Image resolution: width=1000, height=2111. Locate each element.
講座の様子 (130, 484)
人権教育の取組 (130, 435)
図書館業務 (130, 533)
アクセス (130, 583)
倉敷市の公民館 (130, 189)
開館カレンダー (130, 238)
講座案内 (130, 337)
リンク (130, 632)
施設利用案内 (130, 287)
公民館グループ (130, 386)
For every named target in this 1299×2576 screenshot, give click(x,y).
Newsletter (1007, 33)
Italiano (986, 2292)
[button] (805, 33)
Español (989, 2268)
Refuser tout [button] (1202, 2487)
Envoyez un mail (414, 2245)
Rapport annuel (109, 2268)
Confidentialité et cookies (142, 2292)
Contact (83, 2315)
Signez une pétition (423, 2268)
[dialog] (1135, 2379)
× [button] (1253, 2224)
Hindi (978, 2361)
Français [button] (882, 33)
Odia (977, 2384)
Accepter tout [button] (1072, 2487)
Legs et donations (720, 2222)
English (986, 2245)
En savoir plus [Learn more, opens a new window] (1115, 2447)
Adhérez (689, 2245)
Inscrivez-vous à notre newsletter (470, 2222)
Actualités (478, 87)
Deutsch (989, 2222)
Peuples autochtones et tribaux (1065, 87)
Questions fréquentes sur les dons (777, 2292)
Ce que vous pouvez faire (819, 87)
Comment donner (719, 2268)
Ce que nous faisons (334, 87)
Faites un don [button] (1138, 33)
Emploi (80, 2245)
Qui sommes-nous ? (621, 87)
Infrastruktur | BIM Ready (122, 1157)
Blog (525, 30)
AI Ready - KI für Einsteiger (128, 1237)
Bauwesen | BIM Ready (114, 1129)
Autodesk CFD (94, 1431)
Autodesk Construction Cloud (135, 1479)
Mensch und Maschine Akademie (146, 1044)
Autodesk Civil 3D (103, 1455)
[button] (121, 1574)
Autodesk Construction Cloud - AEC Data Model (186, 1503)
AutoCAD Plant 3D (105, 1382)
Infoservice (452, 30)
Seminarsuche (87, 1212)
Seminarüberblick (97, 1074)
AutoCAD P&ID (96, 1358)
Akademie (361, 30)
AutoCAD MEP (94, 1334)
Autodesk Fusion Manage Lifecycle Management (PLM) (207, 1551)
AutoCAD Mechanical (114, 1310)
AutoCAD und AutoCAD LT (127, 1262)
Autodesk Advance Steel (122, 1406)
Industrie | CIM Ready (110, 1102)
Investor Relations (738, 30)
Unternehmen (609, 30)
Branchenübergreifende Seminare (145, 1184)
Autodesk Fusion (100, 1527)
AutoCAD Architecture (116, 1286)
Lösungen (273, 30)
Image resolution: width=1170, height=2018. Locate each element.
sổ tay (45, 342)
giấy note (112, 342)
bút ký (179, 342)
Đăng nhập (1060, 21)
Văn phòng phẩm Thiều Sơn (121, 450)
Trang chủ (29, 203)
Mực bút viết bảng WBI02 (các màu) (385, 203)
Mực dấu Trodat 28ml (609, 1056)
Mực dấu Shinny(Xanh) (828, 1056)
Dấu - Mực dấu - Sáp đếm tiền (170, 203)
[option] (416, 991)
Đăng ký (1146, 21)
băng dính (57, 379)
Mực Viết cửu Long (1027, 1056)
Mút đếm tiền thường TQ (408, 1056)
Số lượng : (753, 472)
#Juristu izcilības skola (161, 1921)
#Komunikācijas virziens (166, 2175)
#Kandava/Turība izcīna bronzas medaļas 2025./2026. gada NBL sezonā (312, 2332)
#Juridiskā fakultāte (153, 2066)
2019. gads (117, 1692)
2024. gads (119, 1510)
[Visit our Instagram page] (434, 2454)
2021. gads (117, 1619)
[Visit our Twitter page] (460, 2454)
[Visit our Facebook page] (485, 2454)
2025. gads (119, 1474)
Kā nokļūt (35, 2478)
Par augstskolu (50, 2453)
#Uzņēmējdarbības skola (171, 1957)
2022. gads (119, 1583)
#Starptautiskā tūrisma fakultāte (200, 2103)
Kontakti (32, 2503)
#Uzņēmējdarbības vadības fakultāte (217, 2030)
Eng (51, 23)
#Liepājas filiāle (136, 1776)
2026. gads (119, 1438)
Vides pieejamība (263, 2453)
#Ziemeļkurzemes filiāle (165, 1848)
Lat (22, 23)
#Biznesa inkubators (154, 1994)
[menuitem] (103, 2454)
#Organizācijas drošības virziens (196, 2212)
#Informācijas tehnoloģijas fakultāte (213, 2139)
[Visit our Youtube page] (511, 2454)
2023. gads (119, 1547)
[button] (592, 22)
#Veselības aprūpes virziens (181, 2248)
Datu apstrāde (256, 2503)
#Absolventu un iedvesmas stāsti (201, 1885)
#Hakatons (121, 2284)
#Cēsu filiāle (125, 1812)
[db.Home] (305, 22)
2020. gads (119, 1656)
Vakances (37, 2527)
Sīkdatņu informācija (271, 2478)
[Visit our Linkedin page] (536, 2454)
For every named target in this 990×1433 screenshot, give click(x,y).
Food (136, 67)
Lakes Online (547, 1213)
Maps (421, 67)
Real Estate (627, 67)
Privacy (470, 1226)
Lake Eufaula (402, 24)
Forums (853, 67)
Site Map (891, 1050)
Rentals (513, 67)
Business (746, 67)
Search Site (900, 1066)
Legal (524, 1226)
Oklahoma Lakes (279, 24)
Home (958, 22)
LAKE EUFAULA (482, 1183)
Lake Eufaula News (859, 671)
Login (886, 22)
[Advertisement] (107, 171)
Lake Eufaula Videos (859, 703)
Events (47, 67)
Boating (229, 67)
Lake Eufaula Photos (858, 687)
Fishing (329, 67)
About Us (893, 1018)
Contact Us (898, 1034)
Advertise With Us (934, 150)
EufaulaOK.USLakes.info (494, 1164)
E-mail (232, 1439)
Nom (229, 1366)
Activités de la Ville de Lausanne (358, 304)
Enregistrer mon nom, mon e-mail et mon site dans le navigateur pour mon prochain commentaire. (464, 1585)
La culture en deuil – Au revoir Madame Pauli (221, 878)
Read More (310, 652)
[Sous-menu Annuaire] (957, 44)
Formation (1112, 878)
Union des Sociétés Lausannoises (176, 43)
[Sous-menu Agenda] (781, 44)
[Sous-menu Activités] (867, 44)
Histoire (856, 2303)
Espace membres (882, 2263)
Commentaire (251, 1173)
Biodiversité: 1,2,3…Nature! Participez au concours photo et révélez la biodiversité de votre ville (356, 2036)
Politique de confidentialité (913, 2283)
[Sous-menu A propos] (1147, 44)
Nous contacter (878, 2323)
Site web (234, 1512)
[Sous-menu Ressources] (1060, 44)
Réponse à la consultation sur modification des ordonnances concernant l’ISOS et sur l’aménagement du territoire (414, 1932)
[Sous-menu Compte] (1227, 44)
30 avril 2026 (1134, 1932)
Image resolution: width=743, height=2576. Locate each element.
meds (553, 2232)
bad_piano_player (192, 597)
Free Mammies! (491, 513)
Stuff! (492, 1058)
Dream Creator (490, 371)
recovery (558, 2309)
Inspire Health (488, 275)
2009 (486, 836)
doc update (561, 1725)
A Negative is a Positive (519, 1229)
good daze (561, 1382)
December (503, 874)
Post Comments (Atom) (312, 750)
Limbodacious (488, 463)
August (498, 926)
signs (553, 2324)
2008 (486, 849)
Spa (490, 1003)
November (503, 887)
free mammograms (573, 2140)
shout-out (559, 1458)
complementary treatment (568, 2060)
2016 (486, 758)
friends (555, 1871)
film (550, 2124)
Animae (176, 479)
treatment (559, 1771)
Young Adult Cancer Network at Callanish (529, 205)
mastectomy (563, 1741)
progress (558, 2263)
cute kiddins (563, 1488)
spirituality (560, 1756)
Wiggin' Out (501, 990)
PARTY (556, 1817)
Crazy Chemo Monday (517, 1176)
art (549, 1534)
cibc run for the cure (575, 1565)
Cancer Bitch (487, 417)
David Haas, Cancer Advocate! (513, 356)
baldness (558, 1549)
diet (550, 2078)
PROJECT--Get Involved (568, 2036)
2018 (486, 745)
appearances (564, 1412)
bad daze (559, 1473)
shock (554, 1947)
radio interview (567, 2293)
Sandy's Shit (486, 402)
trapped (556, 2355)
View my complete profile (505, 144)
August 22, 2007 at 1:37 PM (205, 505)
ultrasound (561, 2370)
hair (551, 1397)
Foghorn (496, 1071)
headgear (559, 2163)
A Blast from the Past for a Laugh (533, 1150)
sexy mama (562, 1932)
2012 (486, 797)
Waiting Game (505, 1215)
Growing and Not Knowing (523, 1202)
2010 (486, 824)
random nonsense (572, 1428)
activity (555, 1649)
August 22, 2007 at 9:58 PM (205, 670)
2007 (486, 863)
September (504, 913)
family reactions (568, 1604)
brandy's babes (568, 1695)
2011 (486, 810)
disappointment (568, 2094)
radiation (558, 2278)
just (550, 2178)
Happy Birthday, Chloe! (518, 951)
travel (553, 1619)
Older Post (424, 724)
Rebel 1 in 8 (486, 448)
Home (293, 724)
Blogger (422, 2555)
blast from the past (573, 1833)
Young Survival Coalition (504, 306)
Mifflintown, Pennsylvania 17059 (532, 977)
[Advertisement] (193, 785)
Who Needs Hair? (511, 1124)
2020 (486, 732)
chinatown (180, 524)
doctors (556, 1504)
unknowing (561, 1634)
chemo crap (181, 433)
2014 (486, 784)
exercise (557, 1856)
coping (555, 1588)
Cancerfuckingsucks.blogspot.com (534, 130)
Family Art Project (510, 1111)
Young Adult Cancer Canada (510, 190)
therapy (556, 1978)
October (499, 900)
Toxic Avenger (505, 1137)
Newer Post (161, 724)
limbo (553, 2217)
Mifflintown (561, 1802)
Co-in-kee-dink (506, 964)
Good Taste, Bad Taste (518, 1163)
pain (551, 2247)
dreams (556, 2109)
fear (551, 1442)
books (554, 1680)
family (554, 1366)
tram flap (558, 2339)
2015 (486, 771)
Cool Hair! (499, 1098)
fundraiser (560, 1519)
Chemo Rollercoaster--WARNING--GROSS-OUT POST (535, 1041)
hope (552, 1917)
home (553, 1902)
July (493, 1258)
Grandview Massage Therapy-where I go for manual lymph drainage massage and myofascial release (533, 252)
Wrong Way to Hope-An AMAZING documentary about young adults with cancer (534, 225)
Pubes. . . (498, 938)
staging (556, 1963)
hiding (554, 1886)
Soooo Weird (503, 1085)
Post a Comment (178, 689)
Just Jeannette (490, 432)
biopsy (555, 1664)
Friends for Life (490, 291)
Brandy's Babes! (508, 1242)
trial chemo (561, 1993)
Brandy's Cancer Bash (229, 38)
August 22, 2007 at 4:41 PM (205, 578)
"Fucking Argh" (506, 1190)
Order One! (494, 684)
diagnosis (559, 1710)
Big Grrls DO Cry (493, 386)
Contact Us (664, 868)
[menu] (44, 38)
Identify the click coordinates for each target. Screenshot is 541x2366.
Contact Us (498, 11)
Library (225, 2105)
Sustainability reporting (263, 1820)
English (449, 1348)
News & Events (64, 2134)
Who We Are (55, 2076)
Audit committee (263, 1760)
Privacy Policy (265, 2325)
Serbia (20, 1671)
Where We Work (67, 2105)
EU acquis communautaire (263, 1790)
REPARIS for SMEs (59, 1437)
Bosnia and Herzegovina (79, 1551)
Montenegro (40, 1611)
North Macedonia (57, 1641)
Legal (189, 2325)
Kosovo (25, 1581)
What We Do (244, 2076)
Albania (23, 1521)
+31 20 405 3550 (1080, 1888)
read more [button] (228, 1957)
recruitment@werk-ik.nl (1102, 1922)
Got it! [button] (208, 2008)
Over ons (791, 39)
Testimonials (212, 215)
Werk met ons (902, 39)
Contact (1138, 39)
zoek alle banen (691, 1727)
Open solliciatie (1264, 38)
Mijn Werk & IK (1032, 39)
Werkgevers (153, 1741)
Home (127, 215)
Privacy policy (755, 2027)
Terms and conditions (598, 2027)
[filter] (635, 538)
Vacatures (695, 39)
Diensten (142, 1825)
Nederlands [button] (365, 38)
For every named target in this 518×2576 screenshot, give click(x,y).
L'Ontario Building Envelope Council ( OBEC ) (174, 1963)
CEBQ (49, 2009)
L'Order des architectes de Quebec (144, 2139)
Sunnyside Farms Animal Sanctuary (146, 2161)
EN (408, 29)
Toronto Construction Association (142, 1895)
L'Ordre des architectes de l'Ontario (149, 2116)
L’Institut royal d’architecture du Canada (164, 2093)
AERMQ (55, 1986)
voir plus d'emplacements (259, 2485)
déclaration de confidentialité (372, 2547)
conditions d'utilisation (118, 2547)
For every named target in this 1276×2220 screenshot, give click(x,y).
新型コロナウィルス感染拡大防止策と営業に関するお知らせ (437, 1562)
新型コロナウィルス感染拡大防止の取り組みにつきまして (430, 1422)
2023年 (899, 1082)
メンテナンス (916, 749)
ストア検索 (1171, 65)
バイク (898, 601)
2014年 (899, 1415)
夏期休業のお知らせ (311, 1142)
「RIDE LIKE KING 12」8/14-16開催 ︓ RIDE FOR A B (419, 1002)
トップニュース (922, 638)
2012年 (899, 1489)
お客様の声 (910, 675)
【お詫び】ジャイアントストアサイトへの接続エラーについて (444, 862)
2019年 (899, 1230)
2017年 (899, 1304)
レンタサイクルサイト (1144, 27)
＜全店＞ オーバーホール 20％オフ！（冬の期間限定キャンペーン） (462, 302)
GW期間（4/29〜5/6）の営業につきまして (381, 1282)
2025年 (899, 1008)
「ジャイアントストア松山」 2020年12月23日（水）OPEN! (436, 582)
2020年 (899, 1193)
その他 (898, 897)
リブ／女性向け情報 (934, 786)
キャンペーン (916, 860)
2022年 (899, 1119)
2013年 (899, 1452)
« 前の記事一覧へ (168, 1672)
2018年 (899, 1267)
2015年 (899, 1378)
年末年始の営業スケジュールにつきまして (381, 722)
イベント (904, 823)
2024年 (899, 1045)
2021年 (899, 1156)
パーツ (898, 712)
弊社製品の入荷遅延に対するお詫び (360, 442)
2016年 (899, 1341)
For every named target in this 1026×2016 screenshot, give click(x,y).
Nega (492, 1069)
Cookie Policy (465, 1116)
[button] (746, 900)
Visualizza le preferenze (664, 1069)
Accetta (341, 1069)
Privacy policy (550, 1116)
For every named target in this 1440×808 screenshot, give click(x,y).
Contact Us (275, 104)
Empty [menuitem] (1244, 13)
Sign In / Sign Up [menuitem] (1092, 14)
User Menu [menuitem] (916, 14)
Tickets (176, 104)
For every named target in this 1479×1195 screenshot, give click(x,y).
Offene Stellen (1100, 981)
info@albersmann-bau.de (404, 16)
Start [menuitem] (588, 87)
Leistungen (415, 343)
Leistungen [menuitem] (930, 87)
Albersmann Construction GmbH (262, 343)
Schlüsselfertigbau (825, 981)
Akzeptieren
# # # #
OBJECTIVE> Reproduce the listing word for word, from its first line through the line containing "[button] (805, 33)", including both of those lines.

REPLY>
Image resolution: width=1000, height=2111. Locate each element.
講座の様子 (130, 484)
人権教育の取組 (130, 435)
図書館業務 (130, 533)
アクセス (130, 583)
倉敷市の公民館 (130, 189)
開館カレンダー (130, 238)
講座案内 (130, 337)
リンク (130, 632)
施設利用案内 (130, 287)
公民館グループ (130, 386)
For every named target in this 1299×2576 screenshot, give click(x,y).
Newsletter (1007, 33)
Italiano (986, 2292)
[button] (805, 33)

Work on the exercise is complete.